Paper Trail

Remembering editor and essayist Lewis Lapham (1935–2024); the Booker Prize longlist

Lewis Lapham. Photograph © Joshua Simpson

Essayist and editor Lewis Lapham has died at the age of eighty-nine. Lapham was the editor in chief at Harper’s Magazine for almost three decades (1976–1981; 1983–2006) during which he introduced features that remain fixtures of the magazine today: “The Harper’s Index,” “Readings,” and “Annotations.” In 2006 he founded Lapham’s Quarterly with the goal to “bring the voices of the past up to the microphone of the present.” In their remembrance, the Quarterly staff write that Lapham’s “ingenuity, skepticism, formidable work ethic, vast reading and often droll sense of fun, drew our admiration even in those cases when we might have disagreed with his contrarian and unpredictable opinions—political or otherwise.” In addition to his work as an editor, Lapham was also a prolific essayist and satirical writer. Harper’s recommends a selection of his essays and columns for the magazine. In a 2019 “Art of Editing” interview with the Paris Review, Lapham discussed his writing life, his abandoned novel, and the development of his style. On adverbs and adjectives: “Always under suspicion. To describe a woman as fabulous is to say she is nowhere to be seen.”

The Booker Prize longlist has been announced. Among the thirteen authors nominated for their books are Percival Everett, Rachel Kushner, Claire Messud, Colin Barrett, and Rita Bullwinkel. Three authors are nominated for debut novels. 
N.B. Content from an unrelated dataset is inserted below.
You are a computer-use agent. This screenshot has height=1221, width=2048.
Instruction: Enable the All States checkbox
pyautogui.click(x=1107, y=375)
The Irish novelist Edna O’Brien has died at the age of ninety-three. O’Brien is perhaps most famous for her debut trilogy—The Country Girls (1960), The Lonely Girl (1962), and Girls in Their Married Bliss (1963)—which were once banned in Ireland. In The Guardian, Irish writers Anne Enright, Colm Tóibín, Megan Nolan, Eimear McBride, and Alex Clark pay tribute to O’Brien; Tóibín writes of his friend: “What Edna really wanted to talk about was style, how style works in sentences, how style in prose is a way of transforming the self and the world.” Granta has unpaywalled her short story “Chekhov’s Ladies.” 

In a new essay for Granta, Mary Gaitskill writes about a little-practiced kind of physical therapy she received during a difficult time: “In the context of this story, all you need to know is that my life had begun to seem wrong to me. Not broken exactly or meaningless. More like misguided or undeveloped. My heart hurt.”